Le débat constitutionnel doit devenir sérieux en France



Entretien avec Pascal Lamy, ancien commissaire européen au Commerce, paru dans Le Figaro daté du 1er avril 2005
Propos recueillis par Christine Fauvet-Mycia


 

Sondage après sondage, en France, le non au référendum sur le traité européen arrive en tête. Êtes-vous surpris ?
Je ne suis pas surpris tant sont grandes, à ce stade de la campagne, l'incertitude, la méconnaissance de l'enjeu et la perplexité devant cet objet inconnu posé sur la table : le projet de traité constitutionnel européen. Faites la somme des indécis, ce sont pratiquement les deux tiers des personnes interrogées ! Il est temps qu'un débat « sérieux » s'engage dans le respect des opinions de chacun. Un débat pour parler du fond, trier les arguments, expliquer, dialoguer et non pas échanger des anathèmes.

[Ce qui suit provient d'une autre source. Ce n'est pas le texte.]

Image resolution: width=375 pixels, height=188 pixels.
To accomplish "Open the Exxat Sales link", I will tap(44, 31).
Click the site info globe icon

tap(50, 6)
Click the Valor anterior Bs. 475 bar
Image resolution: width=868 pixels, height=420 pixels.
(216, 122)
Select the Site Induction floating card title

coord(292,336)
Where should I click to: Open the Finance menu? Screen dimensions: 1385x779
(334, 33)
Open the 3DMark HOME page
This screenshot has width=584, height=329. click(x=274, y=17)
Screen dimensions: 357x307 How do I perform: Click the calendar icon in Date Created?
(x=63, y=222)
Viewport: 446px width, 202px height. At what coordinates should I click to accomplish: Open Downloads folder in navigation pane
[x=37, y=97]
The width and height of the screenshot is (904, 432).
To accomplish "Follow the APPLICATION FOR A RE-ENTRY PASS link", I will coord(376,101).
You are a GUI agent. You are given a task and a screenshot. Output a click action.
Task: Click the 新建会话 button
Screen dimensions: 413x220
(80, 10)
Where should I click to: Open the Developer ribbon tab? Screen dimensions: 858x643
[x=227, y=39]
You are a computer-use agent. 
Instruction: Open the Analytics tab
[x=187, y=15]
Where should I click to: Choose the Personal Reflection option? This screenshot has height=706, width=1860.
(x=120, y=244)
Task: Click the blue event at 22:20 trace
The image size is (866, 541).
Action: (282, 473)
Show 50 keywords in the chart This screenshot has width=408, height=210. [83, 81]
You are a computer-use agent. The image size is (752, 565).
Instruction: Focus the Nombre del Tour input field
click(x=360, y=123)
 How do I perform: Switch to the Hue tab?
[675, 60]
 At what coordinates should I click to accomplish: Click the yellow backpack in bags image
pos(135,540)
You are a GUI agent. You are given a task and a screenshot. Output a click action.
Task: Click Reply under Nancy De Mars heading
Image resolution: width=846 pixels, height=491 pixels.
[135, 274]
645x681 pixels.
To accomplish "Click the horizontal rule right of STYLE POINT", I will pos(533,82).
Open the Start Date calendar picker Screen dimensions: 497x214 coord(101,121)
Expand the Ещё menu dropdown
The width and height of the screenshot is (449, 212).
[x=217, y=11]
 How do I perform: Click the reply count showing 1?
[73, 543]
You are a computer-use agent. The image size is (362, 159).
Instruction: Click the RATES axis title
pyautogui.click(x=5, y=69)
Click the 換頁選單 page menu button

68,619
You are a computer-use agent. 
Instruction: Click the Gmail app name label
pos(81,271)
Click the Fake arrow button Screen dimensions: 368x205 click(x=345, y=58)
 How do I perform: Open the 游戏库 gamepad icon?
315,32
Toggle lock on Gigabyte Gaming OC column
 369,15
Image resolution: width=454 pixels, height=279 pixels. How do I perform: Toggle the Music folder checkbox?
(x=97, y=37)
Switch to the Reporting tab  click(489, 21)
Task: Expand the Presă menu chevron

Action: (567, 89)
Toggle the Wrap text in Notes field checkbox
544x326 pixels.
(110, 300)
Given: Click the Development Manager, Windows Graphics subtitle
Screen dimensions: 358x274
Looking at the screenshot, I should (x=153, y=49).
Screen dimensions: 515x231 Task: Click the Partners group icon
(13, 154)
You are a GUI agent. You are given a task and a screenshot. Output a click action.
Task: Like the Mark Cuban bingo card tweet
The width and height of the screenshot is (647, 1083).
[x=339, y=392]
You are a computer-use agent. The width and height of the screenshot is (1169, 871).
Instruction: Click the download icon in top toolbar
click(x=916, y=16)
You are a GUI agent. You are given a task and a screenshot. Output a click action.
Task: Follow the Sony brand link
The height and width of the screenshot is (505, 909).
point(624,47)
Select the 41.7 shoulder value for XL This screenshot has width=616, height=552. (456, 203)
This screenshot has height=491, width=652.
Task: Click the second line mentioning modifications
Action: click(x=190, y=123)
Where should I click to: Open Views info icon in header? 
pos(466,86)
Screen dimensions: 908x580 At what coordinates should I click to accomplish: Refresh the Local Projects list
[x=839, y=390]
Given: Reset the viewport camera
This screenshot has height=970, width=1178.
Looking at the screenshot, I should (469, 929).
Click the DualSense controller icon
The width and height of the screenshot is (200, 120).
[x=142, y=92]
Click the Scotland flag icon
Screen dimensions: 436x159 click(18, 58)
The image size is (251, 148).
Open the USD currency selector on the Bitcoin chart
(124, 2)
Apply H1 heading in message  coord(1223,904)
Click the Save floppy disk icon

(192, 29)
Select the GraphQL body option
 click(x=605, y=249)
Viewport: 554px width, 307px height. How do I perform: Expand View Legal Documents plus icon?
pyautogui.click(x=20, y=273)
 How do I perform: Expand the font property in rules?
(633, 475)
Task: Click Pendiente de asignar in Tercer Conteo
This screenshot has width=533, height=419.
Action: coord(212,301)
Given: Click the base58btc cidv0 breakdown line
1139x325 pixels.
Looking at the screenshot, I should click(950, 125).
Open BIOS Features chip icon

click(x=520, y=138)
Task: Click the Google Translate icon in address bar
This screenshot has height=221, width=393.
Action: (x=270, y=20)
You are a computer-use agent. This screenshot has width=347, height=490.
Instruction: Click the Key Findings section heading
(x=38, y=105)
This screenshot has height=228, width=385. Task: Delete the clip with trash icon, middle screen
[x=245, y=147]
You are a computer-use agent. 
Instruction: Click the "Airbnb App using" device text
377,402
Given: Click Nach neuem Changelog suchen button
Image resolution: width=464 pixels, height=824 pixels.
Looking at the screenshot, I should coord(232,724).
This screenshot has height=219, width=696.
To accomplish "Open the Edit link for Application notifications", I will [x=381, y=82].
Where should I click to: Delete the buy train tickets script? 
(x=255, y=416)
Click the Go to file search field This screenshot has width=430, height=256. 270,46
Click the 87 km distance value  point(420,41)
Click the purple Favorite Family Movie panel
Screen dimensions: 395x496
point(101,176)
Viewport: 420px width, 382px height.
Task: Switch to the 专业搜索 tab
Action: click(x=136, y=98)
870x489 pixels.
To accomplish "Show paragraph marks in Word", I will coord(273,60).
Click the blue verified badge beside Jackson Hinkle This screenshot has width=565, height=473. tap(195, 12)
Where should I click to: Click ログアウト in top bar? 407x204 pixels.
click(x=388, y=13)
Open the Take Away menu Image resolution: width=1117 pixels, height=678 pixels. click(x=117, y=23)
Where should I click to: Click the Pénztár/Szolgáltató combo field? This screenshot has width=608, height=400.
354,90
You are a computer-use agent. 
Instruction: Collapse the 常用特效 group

Cette méconnaissance n'est pas une spécificité française. Les Espagnols qui nous ont précédés sur la voie du référendum avouaient la même ignorance. Et ils ont voté oui. Parce qu'ils ont moins de difficultés à se penser européens que nous ?
L'Espagne, l'Allemagne, la Belgique, le Danemark, les Pays-Bas, d'autres encore ont une culture du compromis, du gagnant-gagnant. A la différence de la France où le compromis est synonyme d'échec. De ce point de vue nous ressemblons aux Anglais dans notre attitude face à l'Europe. C'est la célèbre formule de John Major : « Jeu, set et match pour la Grande-Bretagne » que l'on peut importer chez nous. L'Europe c'est bien, pourvu que l'on occupe le siège du conducteur ! Pendant longtemps, on a présenté aux Français l'Europe comme une grande France dans laquelle les autres avaient la chance d'être avec nous et allaient pouvoir bénéficier des bienfaits de notre système. Quelle démagogie ! Le cœur du réacteur européen, c'est le compromis. En France, l'Europe souffre de cette dévalorisation de la notion de compromis qui tient à notre histoire, notamment à ce côté monarchique du système présidentiel français. Nous préférons la mise en scène du bras de fer.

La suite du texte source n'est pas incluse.